Two men armed with Kalashnikov rifles storm the Paris offices of Charlie Hebdo, a weekly known for satirical caricatures of Islam and other religions. They kill 12 people including eight cartoonists and journalists as well as two police officers, before fleeing.

A policewoman is killed just outside Paris the following day in a shooting investigators later link to the Charlie Hebdo attack.

A gunman takes hostages at a Jewish supermarket, four of whom are killed.

The Charlie Hebdo attackers and the hostage-taker are killed in separate shootouts with police.

February 3

Three soldiers guarding a Jewish community centre in Nice on the French Riviera, are attacked by a knife-wielding man. The 30-year-old assailant, Moussa Coulibaly, from a Parisian suburb, is arrested.

In custody, he expresses his hatred for France, the police, the military and Jews.

April 19

Sid Ahmed Ghlam, an Algerian IT student, is arrested in Paris on suspicion of killing a woman who was found shot dead in the passenger seat of her car, and of planning an attack on a church in the Paris suburb of Villejuif.

Prosecutors say they found documents about Al-Qaeda and the self-styled Islamic State (IS) at his home, and that he had been in touch with a suspected jihadist in Syria about an attack on a church.

June 26

Yassin Salhi, 35, kills and beheads his boss Herve Cornara and displays the severed head on the fence of a gas plant surrounded by Islamic flags.

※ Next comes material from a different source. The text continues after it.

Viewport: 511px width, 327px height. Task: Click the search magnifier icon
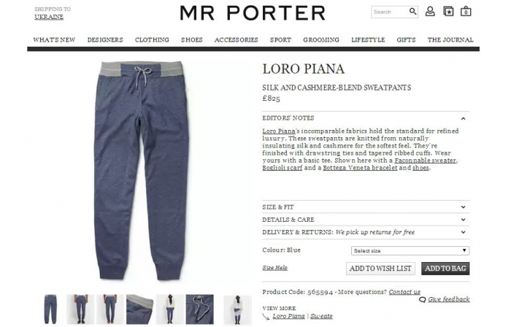point(412,12)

He tries to blow up the factory at Saint-Quentin-Fallavier in southeast France, but is arrested.

July 13

Four young men aged 16 to 23, including a former soldier, are arrested on charges of planning an attack on a military camp to behead an officer in the name of jihad.

They proclaim allegiance to IS.

August 21

Two off-duty US servicemen and a friend prevent a bloodbath on a high-speed Thalys train from Amsterdam to Paris, tackling a man who opened fire on passengers.

He was armed with a Kalashnikov assault rifle, an automatic pistol, and a box-cutter. One passenger sustains a gun injury, and another a knife wound.

The gunman is identified as 25-year-old Moroccan national Ayoub El Khazzani, known to intelligence services for links to radical Islam.

November 10

French authorities say they have arrested a 25-year-old man with links to an IS jihadist in Syria over a plot to attack military personnel at a naval base.

Monitored by intelligence agencies for a months, he had tried to obtain material for carrying out the attack in Toulon in the southeast of the country.